<<<<

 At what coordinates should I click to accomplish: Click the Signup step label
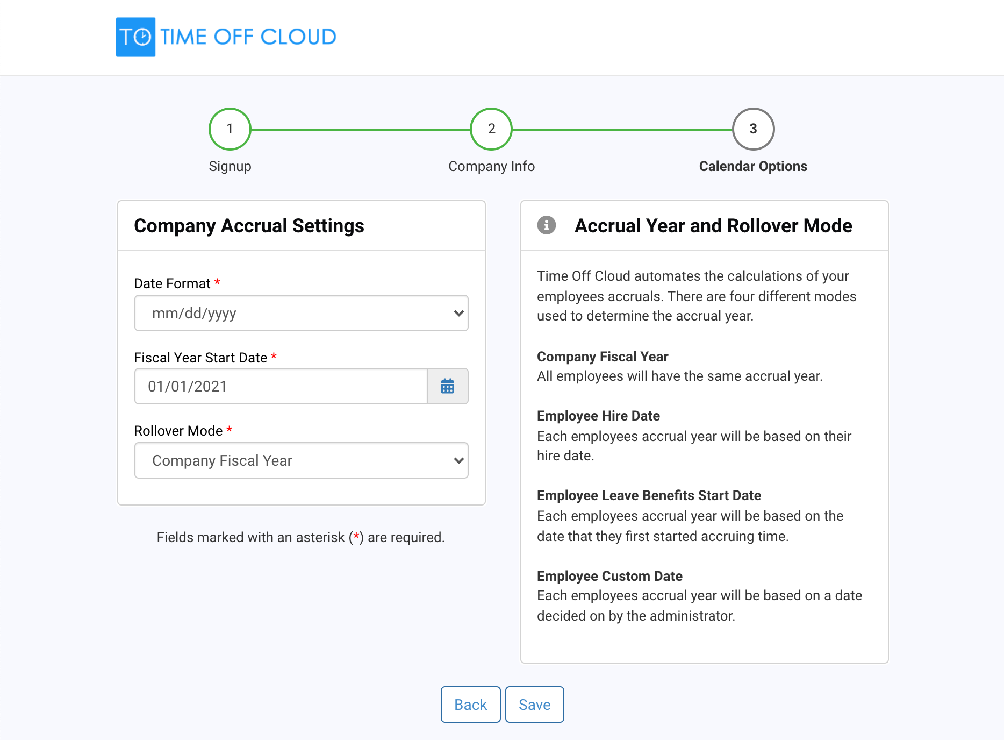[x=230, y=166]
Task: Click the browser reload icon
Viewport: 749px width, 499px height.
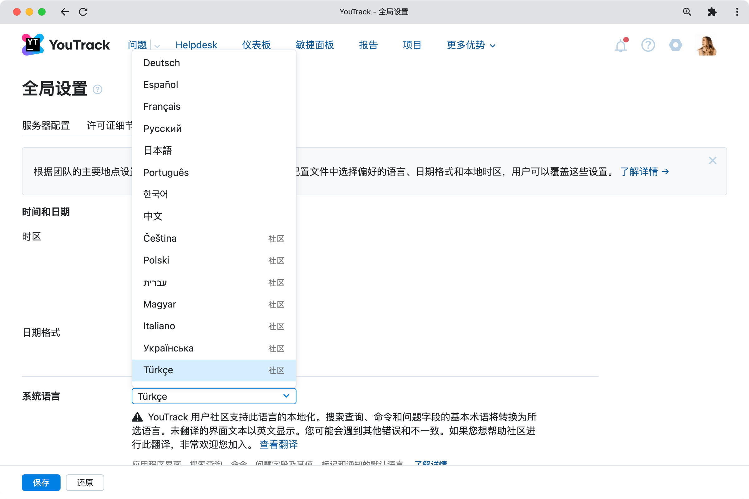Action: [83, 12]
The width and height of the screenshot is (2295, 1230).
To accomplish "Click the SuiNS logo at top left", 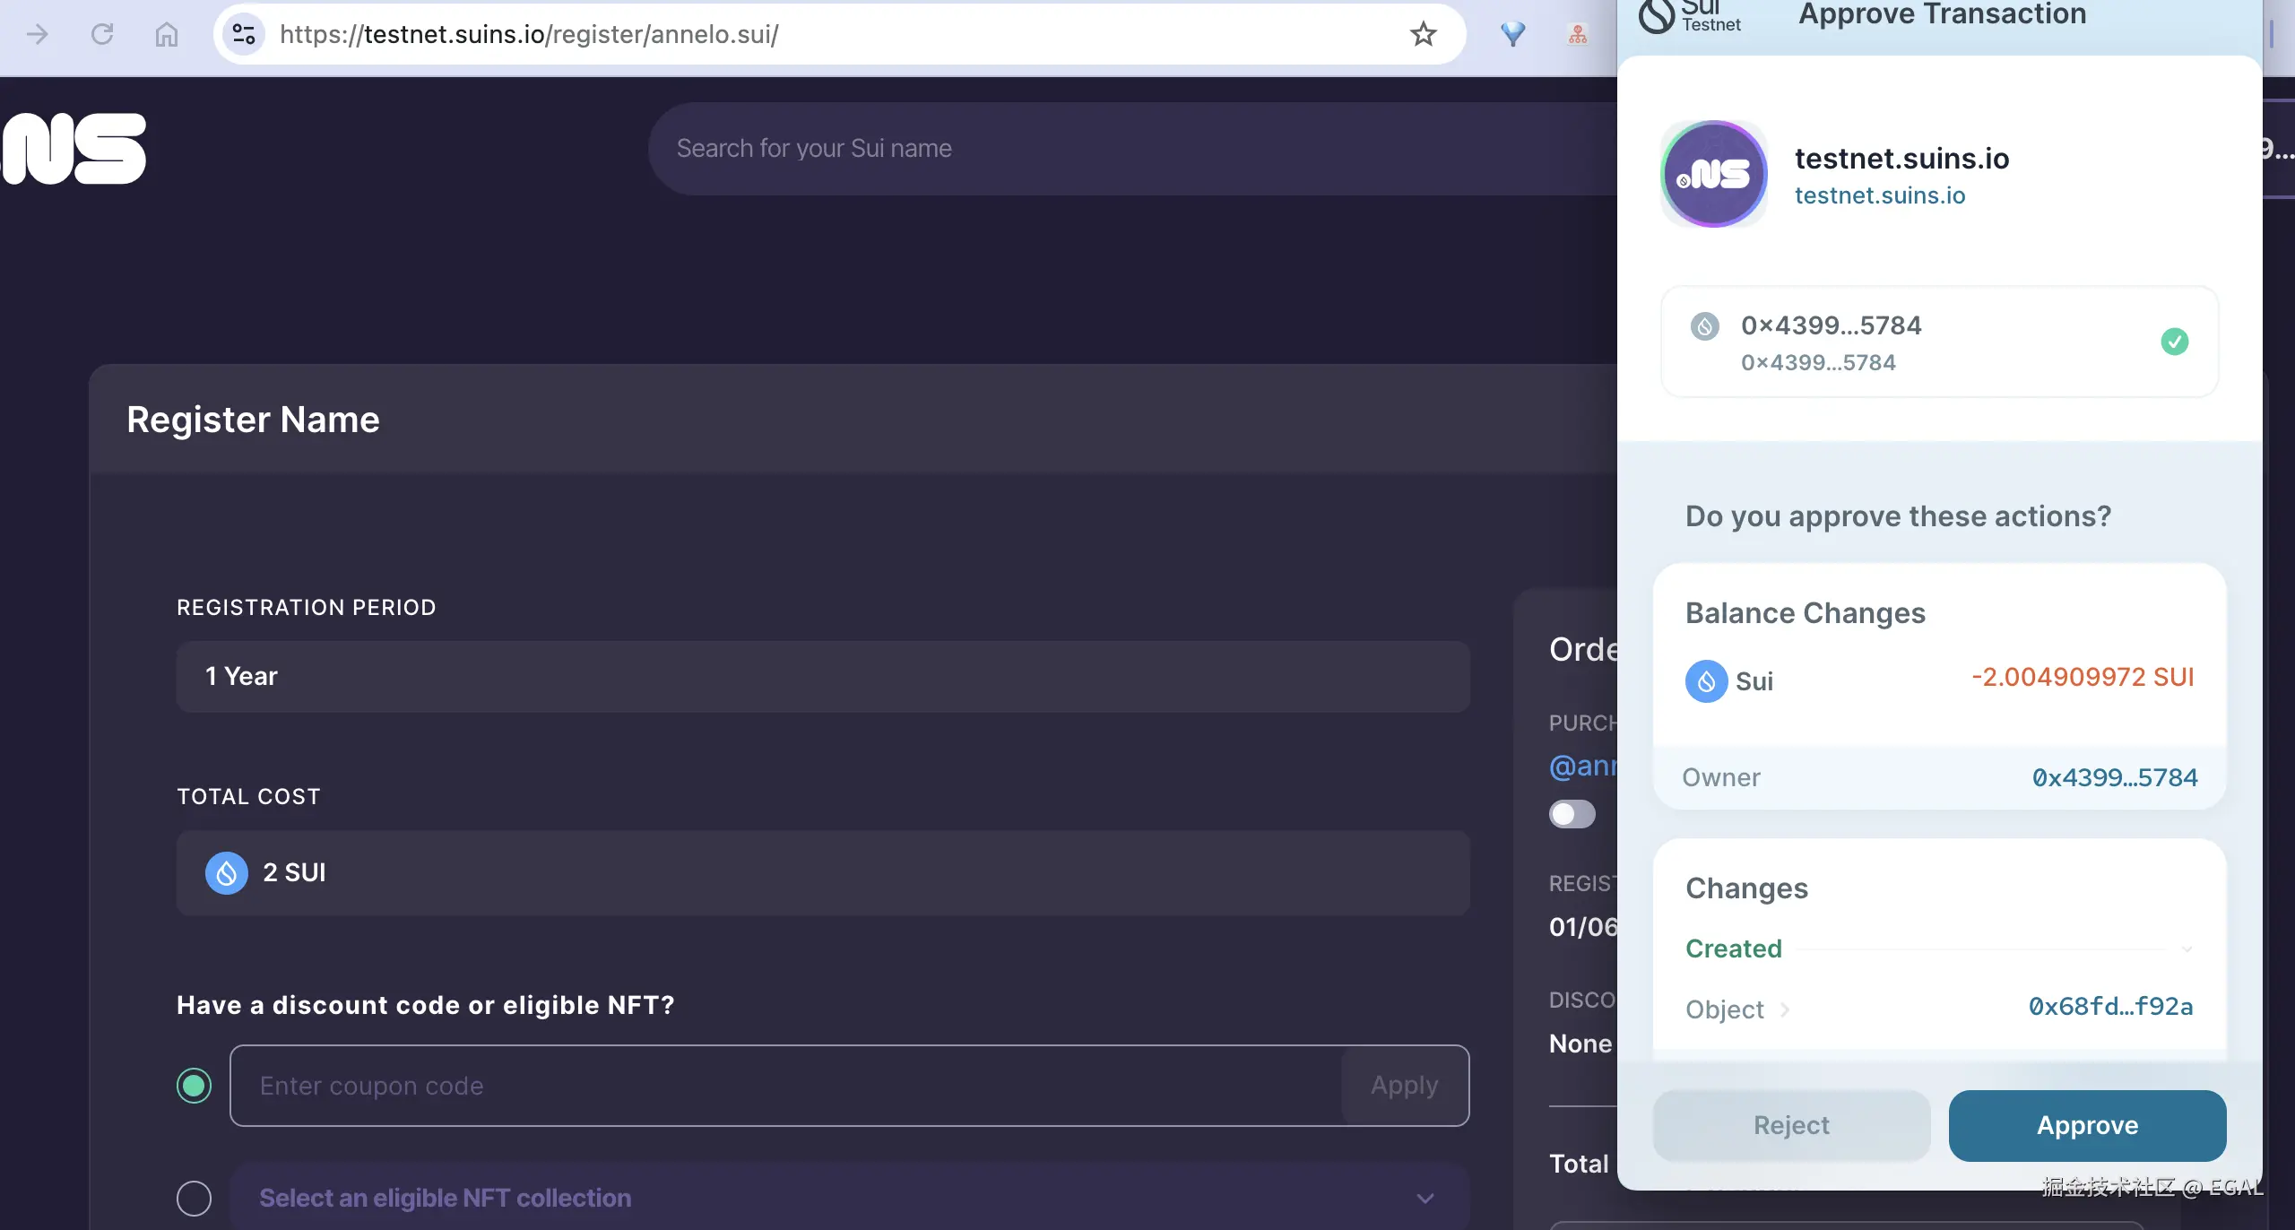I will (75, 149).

>>>>
<<<<

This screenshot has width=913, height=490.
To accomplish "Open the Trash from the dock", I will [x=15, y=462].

>>>>
<<<<

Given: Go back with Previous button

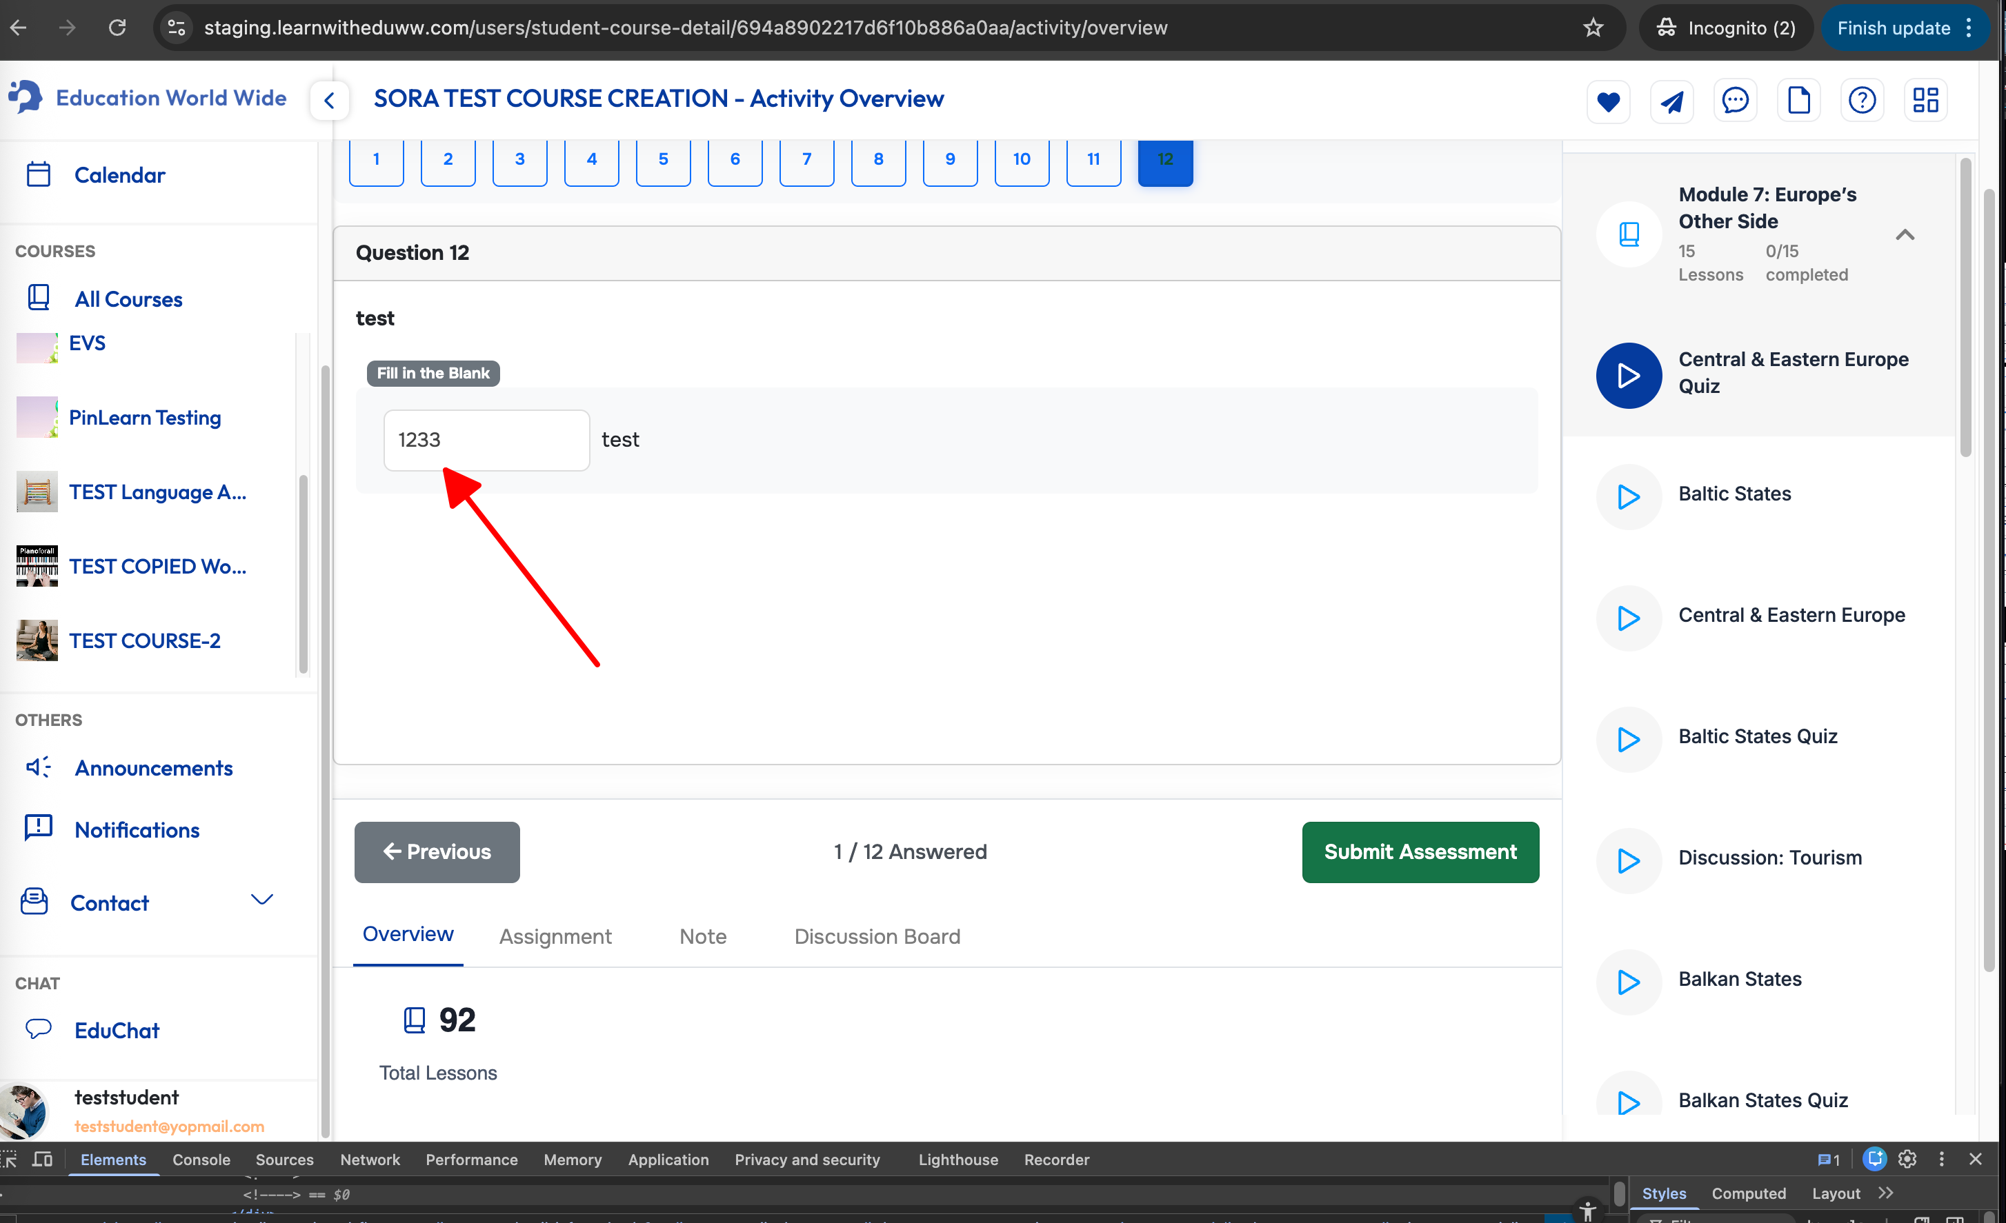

>>>>

EXERCISE OBJECTIVE = The lines to copy are those in the records above containing the word "screenshot".

RESULT OF THIS EXERCISE =
The width and height of the screenshot is (2295, 1230).
This screenshot has width=913, height=490.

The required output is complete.